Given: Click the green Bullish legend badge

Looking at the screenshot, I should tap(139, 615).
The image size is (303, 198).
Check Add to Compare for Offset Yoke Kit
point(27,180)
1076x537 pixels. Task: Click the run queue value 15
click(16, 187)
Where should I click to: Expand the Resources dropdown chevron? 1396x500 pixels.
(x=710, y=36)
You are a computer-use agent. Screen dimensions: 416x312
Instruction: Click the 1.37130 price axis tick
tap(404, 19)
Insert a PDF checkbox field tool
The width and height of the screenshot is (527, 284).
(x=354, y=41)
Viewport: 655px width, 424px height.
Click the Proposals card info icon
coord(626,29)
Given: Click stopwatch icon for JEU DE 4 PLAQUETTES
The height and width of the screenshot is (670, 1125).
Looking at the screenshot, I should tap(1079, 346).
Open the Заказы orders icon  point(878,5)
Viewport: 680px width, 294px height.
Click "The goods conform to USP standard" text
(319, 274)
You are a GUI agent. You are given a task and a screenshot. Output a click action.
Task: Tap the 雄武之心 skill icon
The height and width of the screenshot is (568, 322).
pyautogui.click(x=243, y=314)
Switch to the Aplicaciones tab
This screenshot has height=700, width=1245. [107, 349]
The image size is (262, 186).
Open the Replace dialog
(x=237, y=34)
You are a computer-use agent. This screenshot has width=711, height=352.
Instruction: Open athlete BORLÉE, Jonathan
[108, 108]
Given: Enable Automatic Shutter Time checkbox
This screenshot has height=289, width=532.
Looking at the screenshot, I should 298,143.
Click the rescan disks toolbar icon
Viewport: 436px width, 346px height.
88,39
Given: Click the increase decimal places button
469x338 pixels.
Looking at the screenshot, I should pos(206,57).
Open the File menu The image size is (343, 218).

----------

Only the lines from the one that contains "Viewport: 655px width, 424px height." to the end of the data should be output, exactly as they appear.

Viewport: 655px width, 424px height.
Click the Proposals card info icon
coord(626,29)
Given: Click stopwatch icon for JEU DE 4 PLAQUETTES
The height and width of the screenshot is (670, 1125).
Looking at the screenshot, I should tap(1079, 346).
Open the Заказы orders icon  point(878,5)
Viewport: 680px width, 294px height.
Click "The goods conform to USP standard" text
(319, 274)
You are a GUI agent. You are given a task and a screenshot. Output a click action.
Task: Tap the 雄武之心 skill icon
The height and width of the screenshot is (568, 322).
pyautogui.click(x=243, y=314)
Switch to the Aplicaciones tab
This screenshot has height=700, width=1245. [107, 349]
The image size is (262, 186).
Open the Replace dialog
(x=237, y=34)
You are a computer-use agent. This screenshot has width=711, height=352.
Instruction: Open athlete BORLÉE, Jonathan
[108, 108]
Given: Enable Automatic Shutter Time checkbox
This screenshot has height=289, width=532.
Looking at the screenshot, I should 298,143.
Click the rescan disks toolbar icon
Viewport: 436px width, 346px height.
88,39
Given: Click the increase decimal places button
469x338 pixels.
Looking at the screenshot, I should pos(206,57).
Open the File menu The image size is (343, 218).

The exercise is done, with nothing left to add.